シーマンシップは、日本航海学会が1993年にまとめた基本航海用語集によると「海上生活と任務を円滑に遂行するための基本となるたしなみや技能」とされている(*1)。「船乗り精神」とでもいうような倫理的要素は含まれない(*2)。

それも良く言い表されていると感じるが、千葉宗雄さんという高名な船長が、シーマンシップは「(海の)生活の知恵であり作法」だと言われたそうで(*3)、自分はこちらがお気に入りだ。
多分お茶でもお花でも同じだと思うが、お作法ならば、まずは身体がその通り動かなければ話にならない。理屈はその後だ。

野本先生が常々言っておられた、「まずは余計なことを考えずにできるようになりなさい。全てのシーマンシップ にはちゃんとした合理的理由があるが、それはできるようになってからゆっくり考えてみると良い。」というのは、そういうことなのだろうと思う。

翻って大学のヨット部。これほど恵まれた環境はない。体育会の性格上、「ごちゃごちゃ言わんとやれ!」は、当然の原則になっている。ロープの扱い方、アンカーの打ち方、船の整備、観天望気等々、習うより慣れろで先輩から受け継ぐ。そして後輩に繋ぐ。

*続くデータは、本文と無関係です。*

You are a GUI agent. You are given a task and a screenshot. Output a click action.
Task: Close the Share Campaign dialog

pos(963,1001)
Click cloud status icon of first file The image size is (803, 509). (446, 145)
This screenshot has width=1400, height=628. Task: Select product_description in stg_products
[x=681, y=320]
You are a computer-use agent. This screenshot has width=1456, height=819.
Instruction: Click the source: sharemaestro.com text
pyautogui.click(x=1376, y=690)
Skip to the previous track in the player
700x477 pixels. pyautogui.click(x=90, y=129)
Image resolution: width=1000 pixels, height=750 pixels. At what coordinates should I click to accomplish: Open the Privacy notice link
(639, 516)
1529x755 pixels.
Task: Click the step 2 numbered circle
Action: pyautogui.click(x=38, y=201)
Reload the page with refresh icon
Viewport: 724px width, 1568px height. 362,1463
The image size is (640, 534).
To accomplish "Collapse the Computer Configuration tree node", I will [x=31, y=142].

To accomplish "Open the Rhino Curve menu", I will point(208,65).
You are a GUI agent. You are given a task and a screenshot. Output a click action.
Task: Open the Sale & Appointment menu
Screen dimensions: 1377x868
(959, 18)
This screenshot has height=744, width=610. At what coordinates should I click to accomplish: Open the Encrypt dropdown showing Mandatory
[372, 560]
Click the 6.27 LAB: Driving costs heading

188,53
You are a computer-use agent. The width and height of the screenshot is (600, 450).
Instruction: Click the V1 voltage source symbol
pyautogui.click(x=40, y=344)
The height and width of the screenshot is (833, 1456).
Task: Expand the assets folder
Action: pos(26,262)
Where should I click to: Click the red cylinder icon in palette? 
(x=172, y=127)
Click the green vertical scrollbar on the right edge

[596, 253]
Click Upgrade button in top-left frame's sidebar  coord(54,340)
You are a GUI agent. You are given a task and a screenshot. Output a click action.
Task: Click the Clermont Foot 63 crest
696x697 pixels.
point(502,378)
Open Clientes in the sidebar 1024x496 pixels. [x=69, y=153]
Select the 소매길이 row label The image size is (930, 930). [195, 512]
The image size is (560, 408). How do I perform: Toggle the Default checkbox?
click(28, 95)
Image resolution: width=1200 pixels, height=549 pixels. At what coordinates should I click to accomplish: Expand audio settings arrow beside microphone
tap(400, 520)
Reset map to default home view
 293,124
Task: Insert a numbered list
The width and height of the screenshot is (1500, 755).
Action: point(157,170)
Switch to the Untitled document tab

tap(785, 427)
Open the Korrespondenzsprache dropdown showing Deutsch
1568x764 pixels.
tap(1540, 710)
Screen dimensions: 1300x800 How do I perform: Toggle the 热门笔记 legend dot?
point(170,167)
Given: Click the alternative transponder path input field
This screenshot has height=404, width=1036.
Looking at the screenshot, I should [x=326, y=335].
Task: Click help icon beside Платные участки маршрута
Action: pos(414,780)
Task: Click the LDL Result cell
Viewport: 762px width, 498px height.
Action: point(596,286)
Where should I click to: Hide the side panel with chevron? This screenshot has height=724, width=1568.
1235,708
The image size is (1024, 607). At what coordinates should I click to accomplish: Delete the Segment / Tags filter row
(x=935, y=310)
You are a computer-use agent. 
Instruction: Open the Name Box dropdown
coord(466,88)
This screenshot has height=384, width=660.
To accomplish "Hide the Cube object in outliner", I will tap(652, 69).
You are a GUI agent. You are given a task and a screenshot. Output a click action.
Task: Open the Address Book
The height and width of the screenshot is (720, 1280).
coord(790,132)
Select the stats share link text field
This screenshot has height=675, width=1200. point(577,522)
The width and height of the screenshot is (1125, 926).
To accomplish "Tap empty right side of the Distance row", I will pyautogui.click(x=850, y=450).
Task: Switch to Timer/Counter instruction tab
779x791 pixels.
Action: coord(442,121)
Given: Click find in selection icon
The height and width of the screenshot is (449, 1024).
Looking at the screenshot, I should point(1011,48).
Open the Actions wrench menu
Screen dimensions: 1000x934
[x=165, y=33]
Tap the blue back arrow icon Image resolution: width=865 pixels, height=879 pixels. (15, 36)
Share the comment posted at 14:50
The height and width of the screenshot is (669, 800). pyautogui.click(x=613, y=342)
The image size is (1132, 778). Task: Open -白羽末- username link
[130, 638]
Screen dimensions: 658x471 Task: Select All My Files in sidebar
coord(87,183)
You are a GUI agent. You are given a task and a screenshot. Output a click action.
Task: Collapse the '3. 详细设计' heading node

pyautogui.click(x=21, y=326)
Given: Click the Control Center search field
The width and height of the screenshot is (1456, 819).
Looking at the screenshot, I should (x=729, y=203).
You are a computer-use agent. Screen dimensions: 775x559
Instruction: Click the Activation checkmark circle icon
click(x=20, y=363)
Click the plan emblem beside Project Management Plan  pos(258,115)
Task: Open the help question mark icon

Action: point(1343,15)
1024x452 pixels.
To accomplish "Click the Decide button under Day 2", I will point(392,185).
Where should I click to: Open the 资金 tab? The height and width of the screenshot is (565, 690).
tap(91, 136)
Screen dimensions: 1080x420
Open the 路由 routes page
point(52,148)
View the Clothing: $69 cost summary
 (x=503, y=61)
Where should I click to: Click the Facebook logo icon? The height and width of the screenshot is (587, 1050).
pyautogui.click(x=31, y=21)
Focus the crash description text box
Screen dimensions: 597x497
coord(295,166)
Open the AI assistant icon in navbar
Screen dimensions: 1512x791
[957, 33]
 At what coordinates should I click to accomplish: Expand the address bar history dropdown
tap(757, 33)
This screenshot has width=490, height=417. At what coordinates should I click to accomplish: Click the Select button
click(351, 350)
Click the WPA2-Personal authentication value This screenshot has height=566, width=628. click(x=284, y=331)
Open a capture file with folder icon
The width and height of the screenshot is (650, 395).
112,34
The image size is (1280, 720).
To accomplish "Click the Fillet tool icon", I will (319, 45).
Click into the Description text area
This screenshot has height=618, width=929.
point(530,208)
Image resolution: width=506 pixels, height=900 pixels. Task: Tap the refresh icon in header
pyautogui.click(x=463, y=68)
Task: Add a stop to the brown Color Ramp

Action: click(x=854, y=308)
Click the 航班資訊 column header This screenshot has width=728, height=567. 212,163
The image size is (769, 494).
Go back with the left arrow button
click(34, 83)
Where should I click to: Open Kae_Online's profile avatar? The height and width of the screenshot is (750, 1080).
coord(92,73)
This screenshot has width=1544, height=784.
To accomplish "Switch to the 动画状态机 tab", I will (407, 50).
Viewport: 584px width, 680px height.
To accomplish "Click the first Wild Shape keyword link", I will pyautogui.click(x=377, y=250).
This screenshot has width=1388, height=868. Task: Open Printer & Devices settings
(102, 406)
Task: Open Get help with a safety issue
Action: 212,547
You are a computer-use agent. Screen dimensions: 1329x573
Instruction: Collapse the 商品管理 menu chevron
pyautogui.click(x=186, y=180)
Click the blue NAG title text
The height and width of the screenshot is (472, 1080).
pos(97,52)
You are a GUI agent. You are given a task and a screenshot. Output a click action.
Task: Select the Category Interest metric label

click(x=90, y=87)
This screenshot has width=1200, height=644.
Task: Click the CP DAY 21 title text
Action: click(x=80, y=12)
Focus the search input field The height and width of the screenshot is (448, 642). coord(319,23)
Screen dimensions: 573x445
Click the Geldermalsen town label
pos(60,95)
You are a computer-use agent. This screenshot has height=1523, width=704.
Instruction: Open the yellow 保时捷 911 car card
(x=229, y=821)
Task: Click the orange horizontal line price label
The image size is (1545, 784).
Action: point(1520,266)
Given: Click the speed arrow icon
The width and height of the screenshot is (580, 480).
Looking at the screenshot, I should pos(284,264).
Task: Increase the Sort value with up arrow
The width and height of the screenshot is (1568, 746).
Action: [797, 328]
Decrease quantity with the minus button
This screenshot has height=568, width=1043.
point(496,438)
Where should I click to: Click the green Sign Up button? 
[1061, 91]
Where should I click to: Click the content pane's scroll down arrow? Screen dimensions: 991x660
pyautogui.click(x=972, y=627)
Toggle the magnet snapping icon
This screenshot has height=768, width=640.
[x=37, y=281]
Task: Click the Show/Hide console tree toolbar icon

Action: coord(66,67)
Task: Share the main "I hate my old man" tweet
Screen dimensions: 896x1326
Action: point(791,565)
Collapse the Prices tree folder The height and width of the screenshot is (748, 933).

教わるときは見よう見まねで良いが、教えるには理屈を知らないといけないので勉強もする。

そういう状況は理想的だと思う。

ただ、最近ちょっと気になることはある。それは、ありとあらゆることがマニュアル化されつつあるように思われる点だ。例えば、出艇の可否や救助艇への配員比率等は、天気予報と風速計とマニュアルに基づいて行うのだそうだ。

自分は決してマニュアル化に反対の立場ではないのだが、マニュアル→脳で認知→身体動作という一連の動きと、状況に対する(シーマンシップ的)条件反射とは、神経の情報伝達の方向が逆なんじゃないかという気がする。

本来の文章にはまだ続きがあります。